* Begin Supplied passage *
Fig. 6. Measured changes in the frequency response of a LPF with hot-electron injection. (a) Variation of frequency with injection for a source to drain voltage of 4.98 V. This allows us for a finer control over the change in frequency of the pole. The change in f-3dB frequency with injection is also plotted in the inset (b) Variation of frequency with injection for a source to drain voltage of 5.22 V. This allows us for a coarser control over frequency of the pole.



Fig. 7. Measured output of 12 parallel minimum detectors after tuning their bandwidth are plotted along with its input. The DC Variation is subtracted from the transient response and plotted in the inset. A maximum variation of 0.4V was observed which is tuned when the system is compiled with the band-pass filter and LPF.

In the proposed algorithm, tuning is performed in a closed loop, where after each injection the distance from the target is calculated by measuring the amplitude at the target frequency.

### IV. ALGORITHM FOR MISMATCH COMPENSATION

The tuning algorithm measures the amplitude at the output of the filter bank chain to determine the distance from its target frequency. The core of the algorithm is shown in Fig. 8(a). Since an amplitude detector and an LPF are used for measuring the amplitude, they have to be calibrated and tuned before tuning the band-pass filter. Reconfigurability of the FPAA allows us to test them separately and store the tuned parameters on the SRAM. Hence, as seen in Fig. 8(a), after calibrating the minimum detector and LPF, the compiled designs are tunneled, that is, a global erase is done on the FPAA fabric.

Bandwidth of the minimum detector should be above the operating range of the band-pass filter. In this work, all of them are tuned to operate at a maximum input frequency of 5KHz. Figure 7 shows the output of 12 parallel amplitude detectors tuned to work at 5KHz. A max variation of 0.4V was observed in the output DC value, which is tuned when the whole system

is compiled. If the center frequency of each filter is known a priori, the amplitude detectors could be tuned accordingly to save power, that is, individually tune each amplitude detector to operate just a little above the center frequency of the bandpass filter.
* End Supplied passage *
Set task - Pick up the passage on tuning the FPAA filter bank and continue it from its last sentence.
* Begin Stored records *
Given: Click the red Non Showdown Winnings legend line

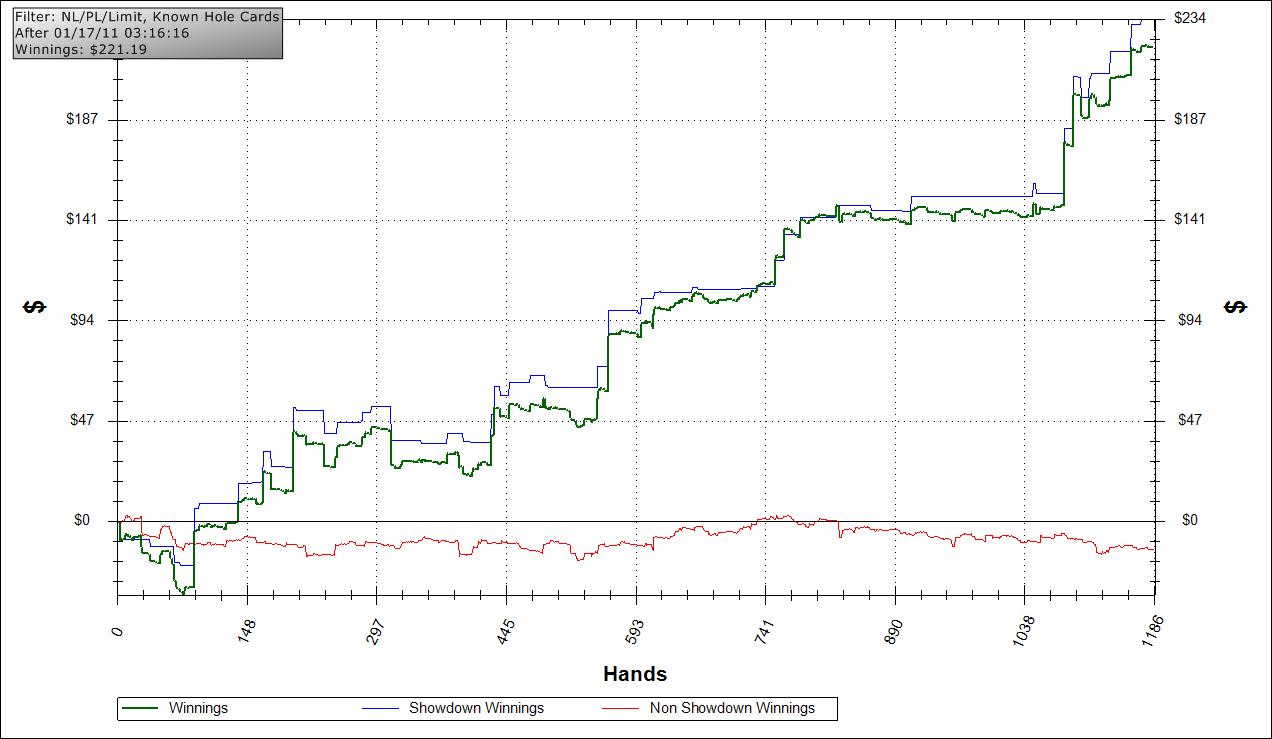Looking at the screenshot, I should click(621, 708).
* End Stored records *
* Begin Stored records *
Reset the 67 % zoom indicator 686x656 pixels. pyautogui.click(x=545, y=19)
* End Stored records *
* Begin Stored records *
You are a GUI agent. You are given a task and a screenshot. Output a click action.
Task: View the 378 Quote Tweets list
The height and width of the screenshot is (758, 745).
* End Stored records *
Final answer -
The next step involves compiling the tuned amplitude detectors with the LPFs and then tuning their time constants. Here, the time constant of the LPF is of a interest rather than its bandwidth because in this configuration it is used to reduce the ripples at the output of the filter bank chain. Figure 8(b) shows the schematic of a minimum detector and a LPF. Initially, all the LPFs are biased at a very low frequency except for the first filter, which is used as a reference and biased with the target time constant. The response of the LPF follows  $|LPF| = \frac{1}{1+\tau s} \approx \frac{1}{\tau s}$ . It is easier to consider the amplitude at -15 dB attenuation since the time constant ( $\tau$ ) of the filter is of the interest. The output of the first filter is measured at -15 dB of attenuation, using a 14-bit ADC, and stored on the SRAM. This value is used as a reference for tuning other LPFs. Figure 8(c) shows the frequency response of the LPFs. Figure on top is of LPFs biased with the same current value, to show the variation in frequency response without tuning. The bottom figure is of the results obtained after using the proposed tuning algorithm. The tuning algorithm starts at a lower frequency and programs the biases till the target frequency is achieved, within certain error margin. After each injection, the output amplitude is measured and the distance from the reference filter is calculated. Based on the distance, a Vdrain value is selected for the injection, to reach the target faster or to have a finer control over the frequency/time constant. Fig. 8(d) shows the variation in LPF response which is reduced from 126 Hz to 36 Hz at -15 dB attenuation. Generally the time constant  $(\tau)$  of the reference filter could be selected according to the application.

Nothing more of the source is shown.